# Work to complete
Give back exactly the lines of the entries below from the line with "Click the Up one level arrow" to the line with "Image resolution: width=1456", inclusive, and only those.

# Data for this task
▼▼▼
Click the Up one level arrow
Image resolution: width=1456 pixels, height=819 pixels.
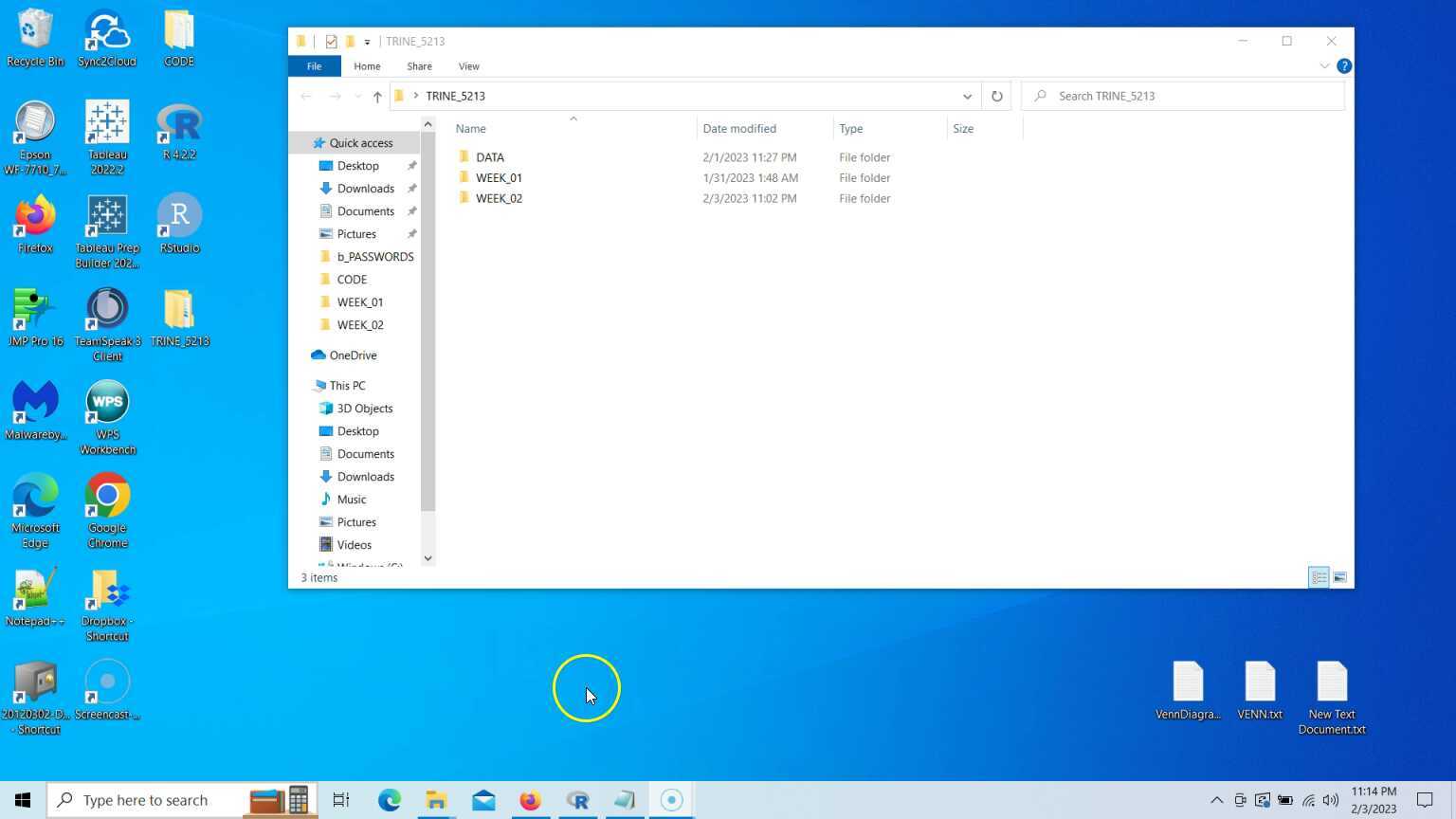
▲▲▲
▼▼▼
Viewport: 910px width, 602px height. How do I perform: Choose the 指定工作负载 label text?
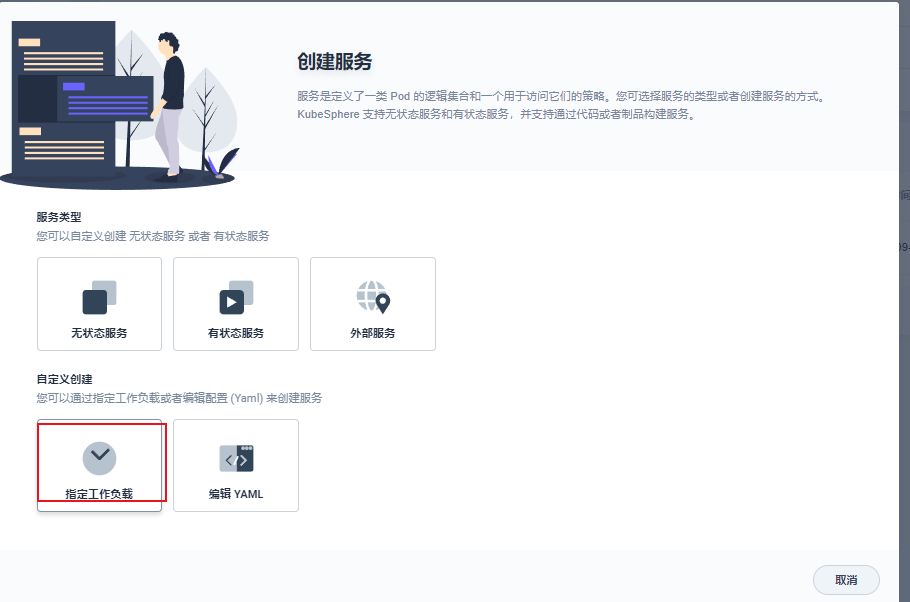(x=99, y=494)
▲▲▲
▼▼▼
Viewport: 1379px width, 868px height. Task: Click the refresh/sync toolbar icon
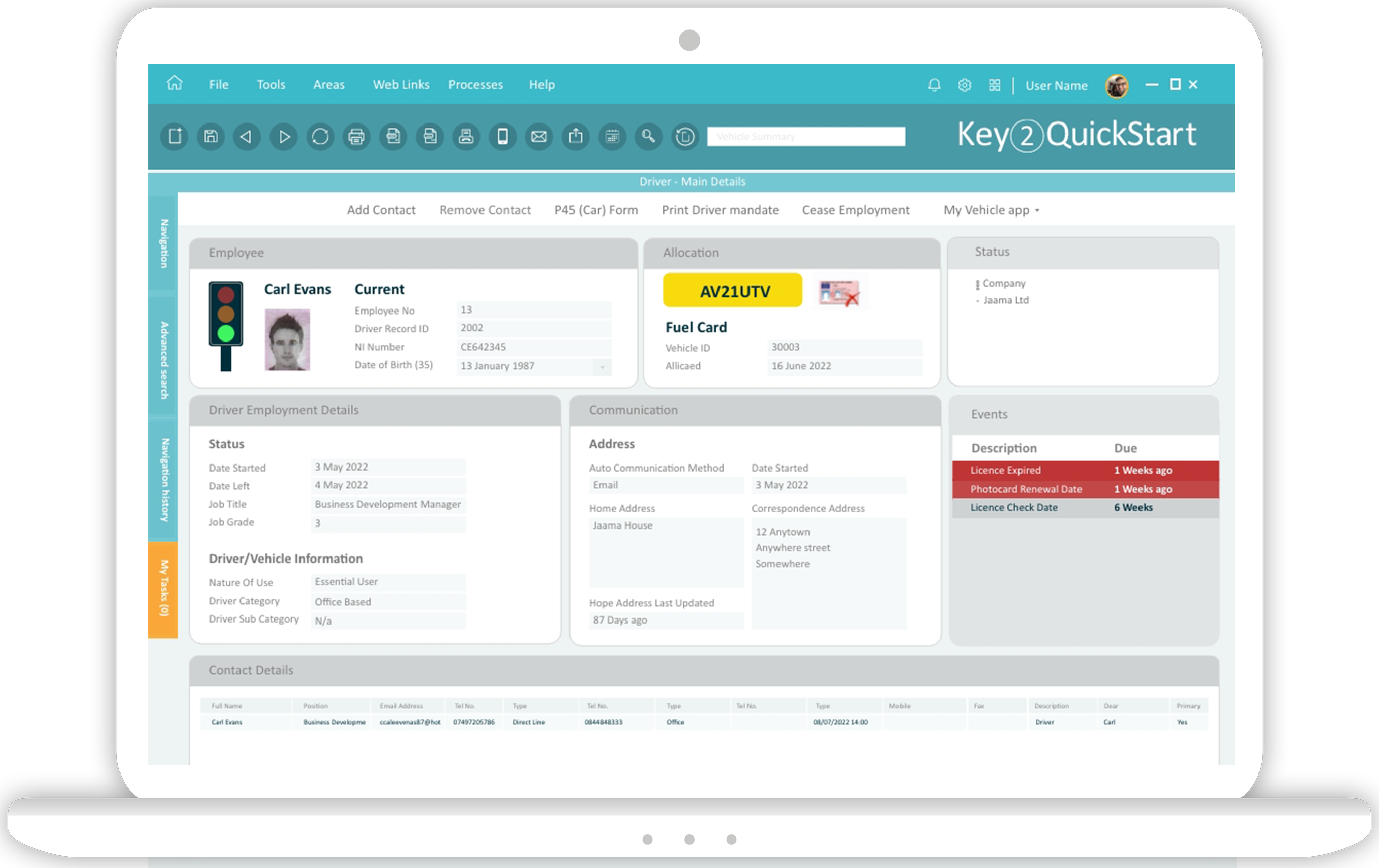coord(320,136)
▲▲▲
# Written reply
Click the Up one level arrow
Image resolution: width=1456 pixels, height=819 pixels.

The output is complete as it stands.